- [What the exercise asks]: Although the records contain pictures, print none of them; print exactly the lines from the one with "Viewport: 1242px width, 891px" through the last line.

Extracted data entries:
--- START ---

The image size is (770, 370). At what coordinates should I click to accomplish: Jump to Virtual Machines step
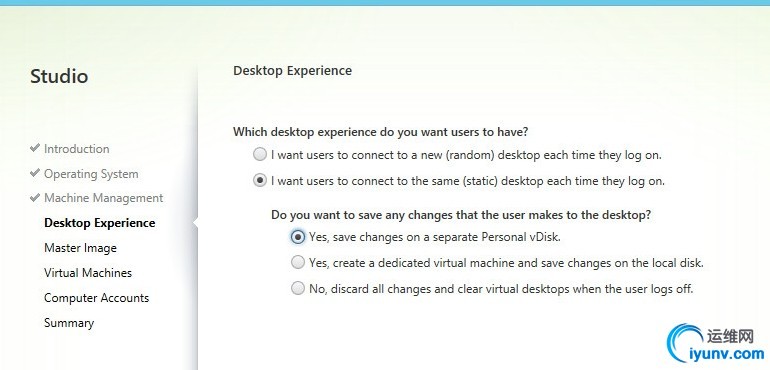(x=88, y=273)
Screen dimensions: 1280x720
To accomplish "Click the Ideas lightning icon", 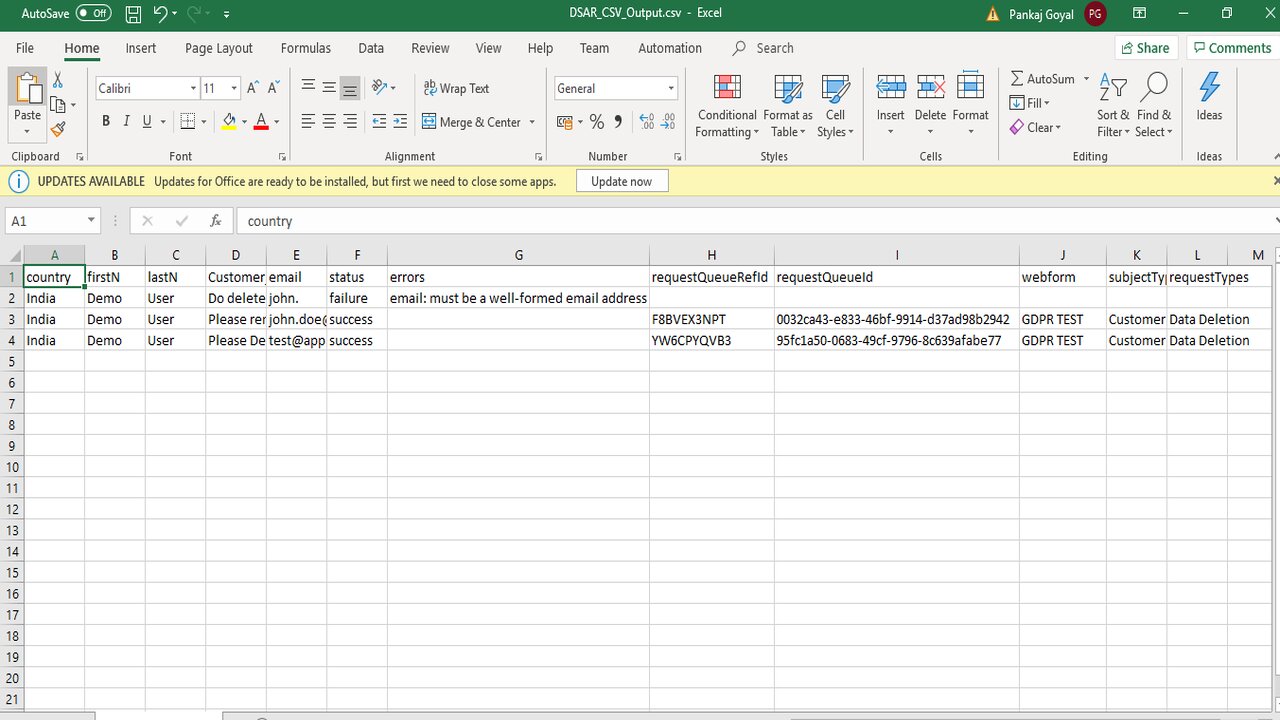I will [1209, 97].
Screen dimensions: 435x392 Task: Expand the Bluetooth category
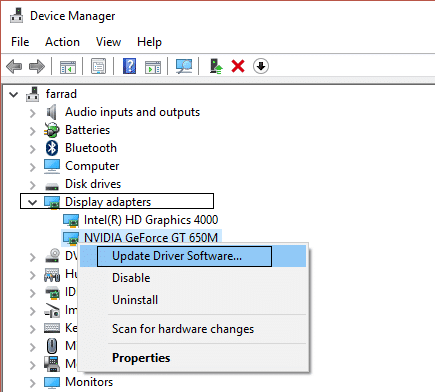tap(32, 149)
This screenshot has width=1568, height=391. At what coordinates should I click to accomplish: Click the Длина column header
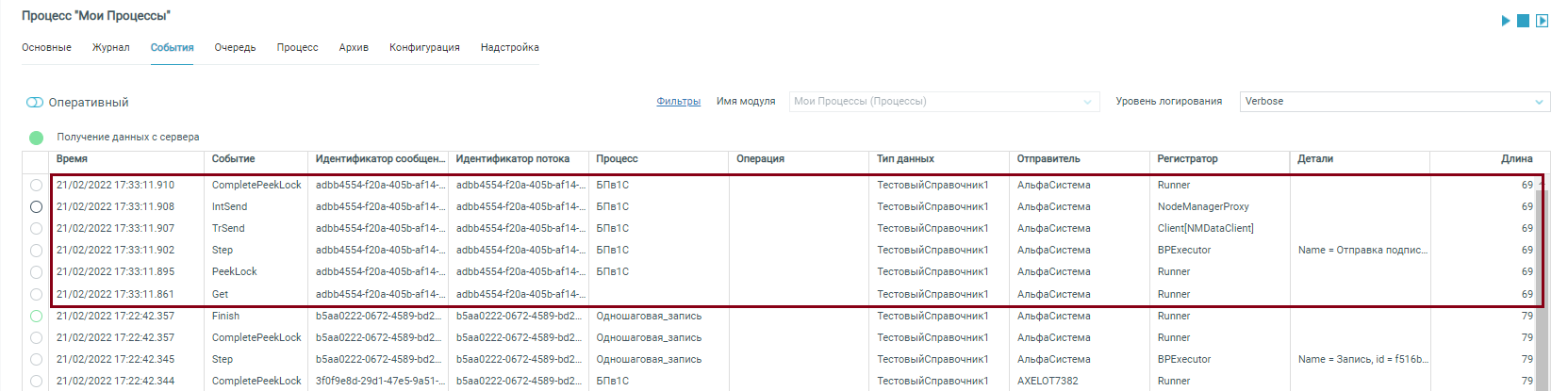[1516, 159]
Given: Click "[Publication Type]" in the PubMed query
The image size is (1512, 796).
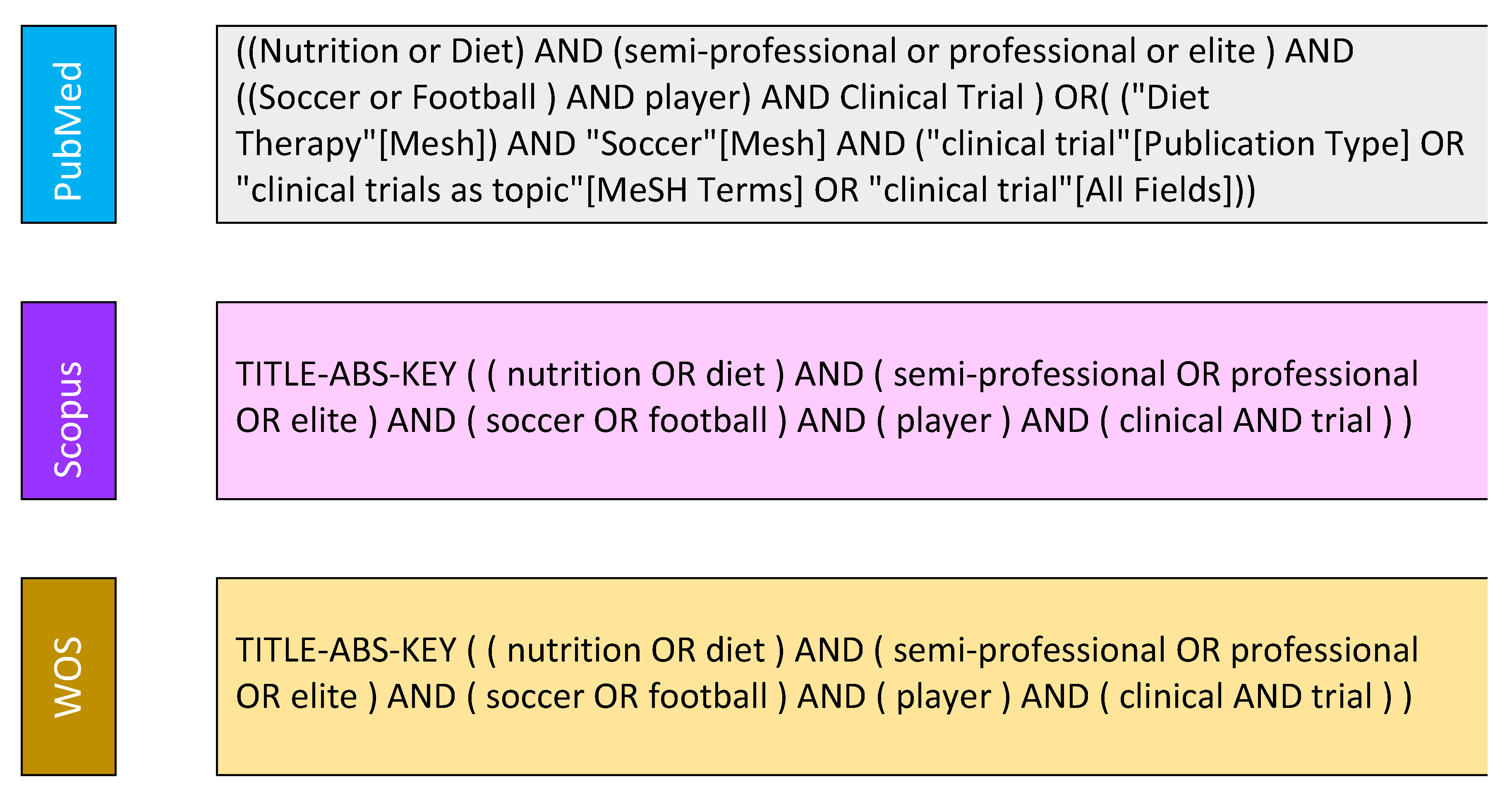Looking at the screenshot, I should [1270, 144].
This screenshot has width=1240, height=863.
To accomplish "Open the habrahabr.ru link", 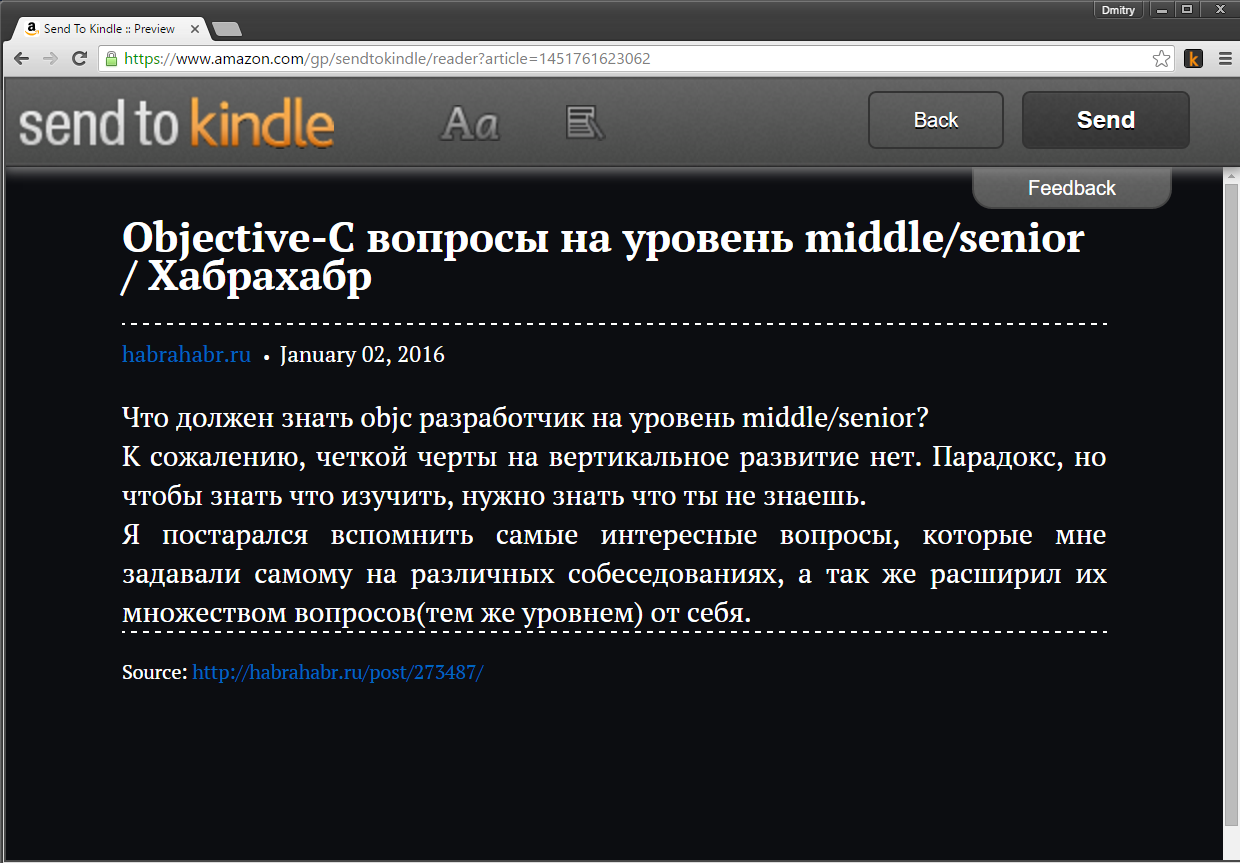I will (186, 354).
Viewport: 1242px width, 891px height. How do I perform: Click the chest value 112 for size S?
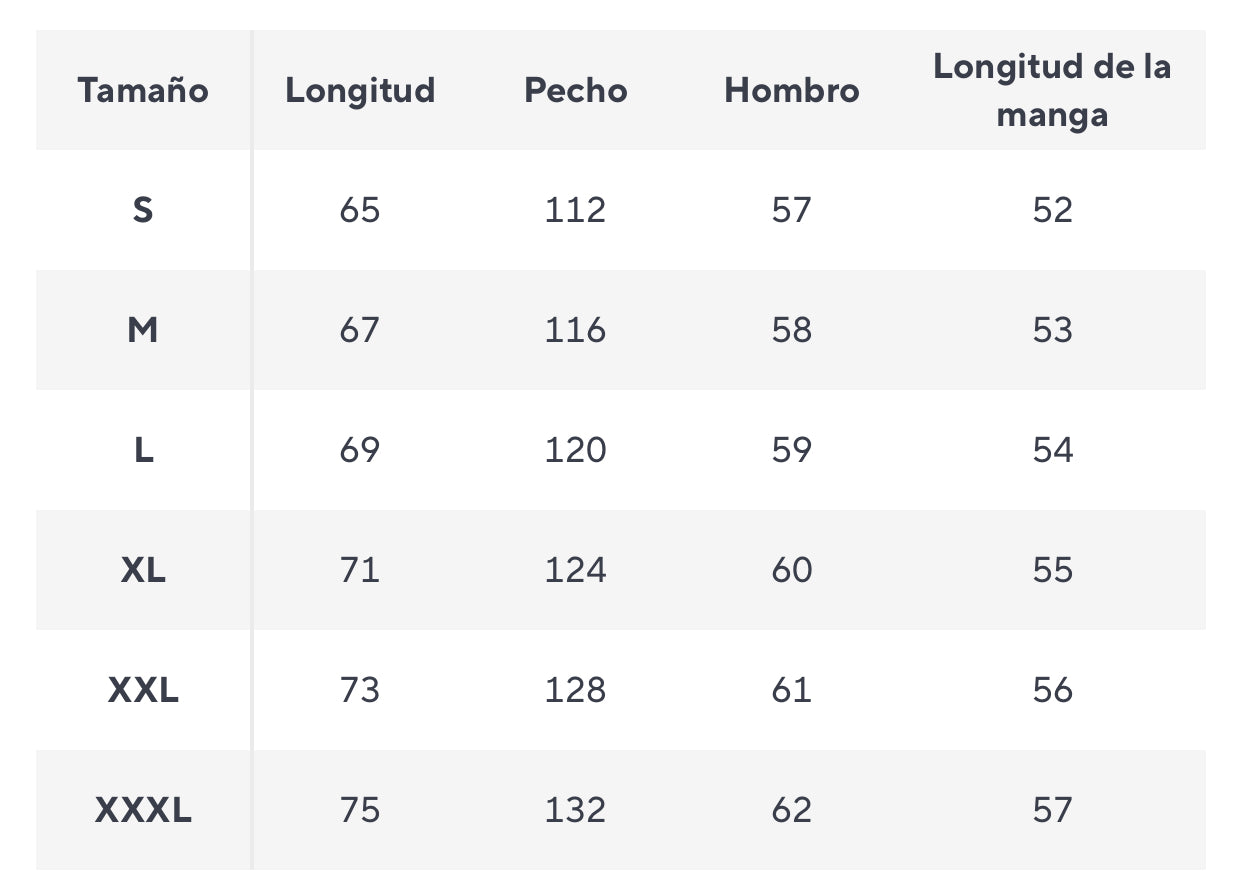[x=576, y=210]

--- END ---

- [Solution for this task]:
Viewport: 1242px width, 891px height. How do I perform: Click the chest value 112 for size S?
[x=576, y=210]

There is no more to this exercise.